Glycolysis has been reported to support cancer cells by providing building materials for macromolecule synthesis and ATP production [37, 38]. Furthermore, through glycolysis, cancer cells can create an acidic microenvironment via lactate accumulation, resulting in extracellular matrix destruction that favors metastasis [39]. In the present study, RAD51 was demonstrated to have a role in regulation of glycolysis; however, its role in metastasis has not been sufficiently studied. Metastasis has been shown to be an important factor in cancer-related deaths in patients with pancreatic cancer [40]. Thus, increased RAD51 expression in pancreatic cancer might regulate metastasis. RAD51 has been reported to maintain metastasis in triple-negative breast cancer, and RAD51 inhibition sensitizes breast cancer stem cells to PARP inhibitor [41]. Metastasis has been implicated as one of the factors contributing to chemotherapy and radiotherapy resistance. For example, the epithelial–mesenchymal transition (EMT) process not only contributes to metastasis but also confers cancer cell resistance to chemotherapy and radiotherapy [42]. Thus, uncovering the role of RAD51 in metastasis of pancreatic cancer and elucidating the underlying mechanism might lead to inhibition of metastasis and reversal of chemotherapy and radiotherapy resistance in pancreatic cancer.

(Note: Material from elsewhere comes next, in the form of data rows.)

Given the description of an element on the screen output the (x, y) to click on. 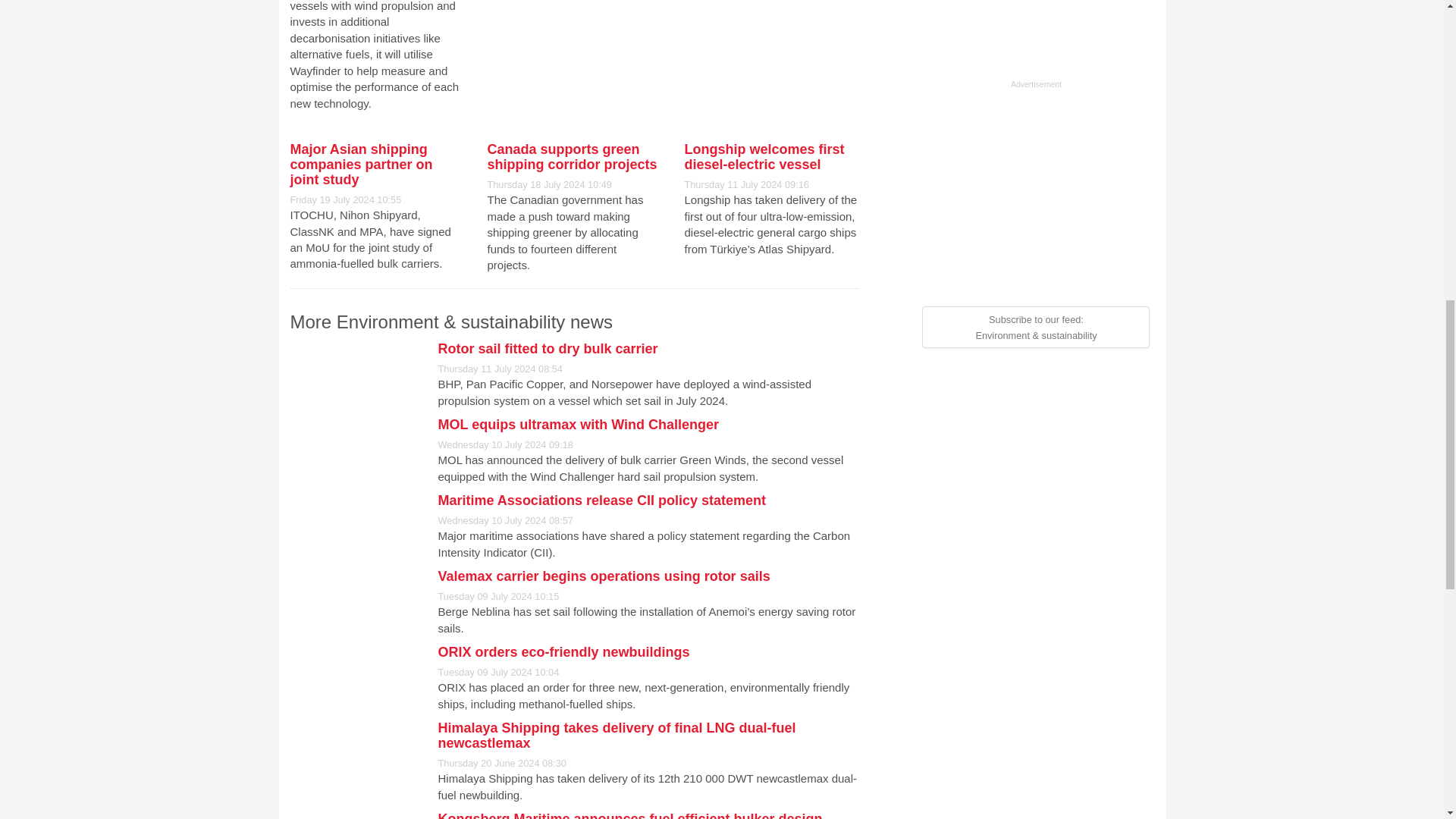
Major Asian shipping companies partner on joint study (360, 164)
Canada supports green shipping corridor projects (571, 156)
MOL equips ultramax with Wind Challenger (578, 424)
Longship welcomes first diesel-electric vessel (764, 156)
Rotor sail fitted to dry bulk carrier (548, 348)
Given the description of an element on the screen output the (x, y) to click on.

Collectively, our findings identified novel roles for RAD51 in pancreatic cancer in relation to prediction of overall survival, as well as the possible underlying mechanisms. The results will provide new predictive and treatment targets for pancreatic cancer and a new direction for uncovering the DNA damage and repair machinery in pancreatic cancer oncogenesis and progression.

Conclusion

Our present study revealed that Rad51 is a predictive marker for overall survival in pancreatic cancer. Mechanism studies demonstrated that Rad51 is a downstream target of Kras. Moreover, Rad51 positively regulates aerobic glycolysis in pancreatic cancer cells by regulating HIF1α protein stability and the HIF1α-targeted transcriptional program.